▶ **WHAT IS NEEDED**
Reproduce all of the data below line for line, without changing anything.

Target position data:
* * *
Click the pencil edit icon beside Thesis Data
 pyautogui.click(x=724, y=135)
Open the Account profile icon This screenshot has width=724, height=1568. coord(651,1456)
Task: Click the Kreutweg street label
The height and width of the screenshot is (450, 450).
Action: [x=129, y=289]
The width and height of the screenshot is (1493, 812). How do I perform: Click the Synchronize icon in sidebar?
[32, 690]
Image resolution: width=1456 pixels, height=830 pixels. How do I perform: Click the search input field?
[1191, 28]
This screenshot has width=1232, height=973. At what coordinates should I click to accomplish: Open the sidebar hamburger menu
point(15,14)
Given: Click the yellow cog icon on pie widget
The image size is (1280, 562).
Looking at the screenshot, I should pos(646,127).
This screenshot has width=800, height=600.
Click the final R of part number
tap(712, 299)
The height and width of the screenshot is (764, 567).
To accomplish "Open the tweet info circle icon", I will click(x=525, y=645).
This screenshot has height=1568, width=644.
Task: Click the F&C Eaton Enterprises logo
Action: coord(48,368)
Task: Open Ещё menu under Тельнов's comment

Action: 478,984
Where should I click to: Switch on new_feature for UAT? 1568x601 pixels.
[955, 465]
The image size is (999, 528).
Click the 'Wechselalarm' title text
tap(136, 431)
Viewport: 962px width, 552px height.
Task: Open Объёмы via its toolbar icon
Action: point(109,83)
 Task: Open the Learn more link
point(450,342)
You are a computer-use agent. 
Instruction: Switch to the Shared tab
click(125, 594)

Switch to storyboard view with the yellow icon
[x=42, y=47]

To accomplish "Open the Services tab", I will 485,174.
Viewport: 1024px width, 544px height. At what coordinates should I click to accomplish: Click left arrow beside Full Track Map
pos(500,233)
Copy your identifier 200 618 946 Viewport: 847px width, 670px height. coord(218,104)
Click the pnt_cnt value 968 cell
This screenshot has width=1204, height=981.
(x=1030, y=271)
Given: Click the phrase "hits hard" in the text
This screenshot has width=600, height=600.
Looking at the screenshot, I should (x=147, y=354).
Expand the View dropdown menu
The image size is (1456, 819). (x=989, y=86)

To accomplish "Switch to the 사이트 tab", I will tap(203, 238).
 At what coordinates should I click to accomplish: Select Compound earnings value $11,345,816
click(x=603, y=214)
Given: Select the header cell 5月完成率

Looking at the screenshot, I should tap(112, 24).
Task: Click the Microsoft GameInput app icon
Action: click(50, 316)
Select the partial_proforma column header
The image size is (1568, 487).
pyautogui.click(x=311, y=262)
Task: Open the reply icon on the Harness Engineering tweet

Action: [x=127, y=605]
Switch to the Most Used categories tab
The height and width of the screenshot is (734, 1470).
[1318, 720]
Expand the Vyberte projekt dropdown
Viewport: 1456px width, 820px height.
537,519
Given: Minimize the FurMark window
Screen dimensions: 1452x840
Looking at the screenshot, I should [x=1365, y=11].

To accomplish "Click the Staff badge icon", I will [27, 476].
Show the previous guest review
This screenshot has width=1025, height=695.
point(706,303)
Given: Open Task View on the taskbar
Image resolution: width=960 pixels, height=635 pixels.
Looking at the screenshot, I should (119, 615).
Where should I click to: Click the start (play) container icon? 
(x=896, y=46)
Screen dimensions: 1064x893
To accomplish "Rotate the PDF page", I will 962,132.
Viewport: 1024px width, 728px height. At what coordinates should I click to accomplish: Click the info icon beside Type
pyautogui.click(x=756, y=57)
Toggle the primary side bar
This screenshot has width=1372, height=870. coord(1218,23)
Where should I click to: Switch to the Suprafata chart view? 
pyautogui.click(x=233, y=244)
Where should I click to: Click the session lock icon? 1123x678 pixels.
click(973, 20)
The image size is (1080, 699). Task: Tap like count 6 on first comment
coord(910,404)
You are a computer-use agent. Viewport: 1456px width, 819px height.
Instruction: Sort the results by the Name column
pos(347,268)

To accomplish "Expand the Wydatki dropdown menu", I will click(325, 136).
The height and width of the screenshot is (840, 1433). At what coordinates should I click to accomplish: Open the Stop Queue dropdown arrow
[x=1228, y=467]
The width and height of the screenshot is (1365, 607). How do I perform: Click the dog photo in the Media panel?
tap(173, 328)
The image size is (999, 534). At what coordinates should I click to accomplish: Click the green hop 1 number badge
* * *
▶ **FINISHED EXERCISE**
Click the pencil edit icon beside Thesis Data
 pyautogui.click(x=724, y=135)
Open the Account profile icon This screenshot has width=724, height=1568. coord(651,1456)
Task: Click the Kreutweg street label
The height and width of the screenshot is (450, 450).
Action: [x=129, y=289]
The width and height of the screenshot is (1493, 812). How do I perform: Click the Synchronize icon in sidebar?
[32, 690]
Image resolution: width=1456 pixels, height=830 pixels. How do I perform: Click the search input field?
[1191, 28]
This screenshot has width=1232, height=973. At what coordinates should I click to accomplish: Open the sidebar hamburger menu
point(15,14)
Given: Click the yellow cog icon on pie widget
The image size is (1280, 562).
Looking at the screenshot, I should pos(646,127).
This screenshot has width=800, height=600.
Click the final R of part number
tap(712, 299)
The height and width of the screenshot is (764, 567).
To accomplish "Open the tweet info circle icon", I will click(x=525, y=645).
This screenshot has height=1568, width=644.
Task: Click the F&C Eaton Enterprises logo
Action: coord(48,368)
Task: Open Ещё menu under Тельнов's comment

Action: 478,984
Where should I click to: Switch on new_feature for UAT? 1568x601 pixels.
[955, 465]
The image size is (999, 528).
Click the 'Wechselalarm' title text
tap(136, 431)
Viewport: 962px width, 552px height.
Task: Open Объёмы via its toolbar icon
Action: point(109,83)
 Task: Open the Learn more link
point(450,342)
You are a computer-use agent. 
Instruction: Switch to the Shared tab
click(125, 594)

Switch to storyboard view with the yellow icon
[x=42, y=47]

To accomplish "Open the Services tab", I will 485,174.
Viewport: 1024px width, 544px height. At what coordinates should I click to accomplish: Click left arrow beside Full Track Map
pos(500,233)
Copy your identifier 200 618 946 Viewport: 847px width, 670px height. coord(218,104)
Click the pnt_cnt value 968 cell
This screenshot has width=1204, height=981.
(x=1030, y=271)
Given: Click the phrase "hits hard" in the text
This screenshot has width=600, height=600.
Looking at the screenshot, I should (x=147, y=354).
Expand the View dropdown menu
The image size is (1456, 819). (x=989, y=86)

To accomplish "Switch to the 사이트 tab", I will tap(203, 238).
 At what coordinates should I click to accomplish: Select Compound earnings value $11,345,816
click(x=603, y=214)
Given: Select the header cell 5月完成率

Looking at the screenshot, I should tap(112, 24).
Task: Click the Microsoft GameInput app icon
Action: click(50, 316)
Select the partial_proforma column header
The image size is (1568, 487).
pyautogui.click(x=311, y=262)
Task: Open the reply icon on the Harness Engineering tweet

Action: [x=127, y=605]
Switch to the Most Used categories tab
The height and width of the screenshot is (734, 1470).
[1318, 720]
Expand the Vyberte projekt dropdown
Viewport: 1456px width, 820px height.
537,519
Given: Minimize the FurMark window
Screen dimensions: 1452x840
Looking at the screenshot, I should [x=1365, y=11].

To accomplish "Click the Staff badge icon", I will [27, 476].
Show the previous guest review
This screenshot has width=1025, height=695.
point(706,303)
Given: Open Task View on the taskbar
Image resolution: width=960 pixels, height=635 pixels.
Looking at the screenshot, I should (119, 615).
Where should I click to: Click the start (play) container icon? 
(x=896, y=46)
Screen dimensions: 1064x893
To accomplish "Rotate the PDF page", I will 962,132.
Viewport: 1024px width, 728px height. At what coordinates should I click to accomplish: Click the info icon beside Type
pyautogui.click(x=756, y=57)
Toggle the primary side bar
This screenshot has width=1372, height=870. coord(1218,23)
Where should I click to: Switch to the Suprafata chart view? 
pyautogui.click(x=233, y=244)
Where should I click to: Click the session lock icon? 1123x678 pixels.
click(973, 20)
The image size is (1080, 699). Task: Tap like count 6 on first comment
coord(910,404)
You are a computer-use agent. Viewport: 1456px width, 819px height.
Instruction: Sort the results by the Name column
pos(347,268)

To accomplish "Expand the Wydatki dropdown menu", I will click(325, 136).
The height and width of the screenshot is (840, 1433). At what coordinates should I click to accomplish: Open the Stop Queue dropdown arrow
[x=1228, y=467]
The width and height of the screenshot is (1365, 607). How do I perform: Click the dog photo in the Media panel?
tap(173, 328)
The image size is (999, 534). At what coordinates should I click to accomplish: Click the green hop 1 number badge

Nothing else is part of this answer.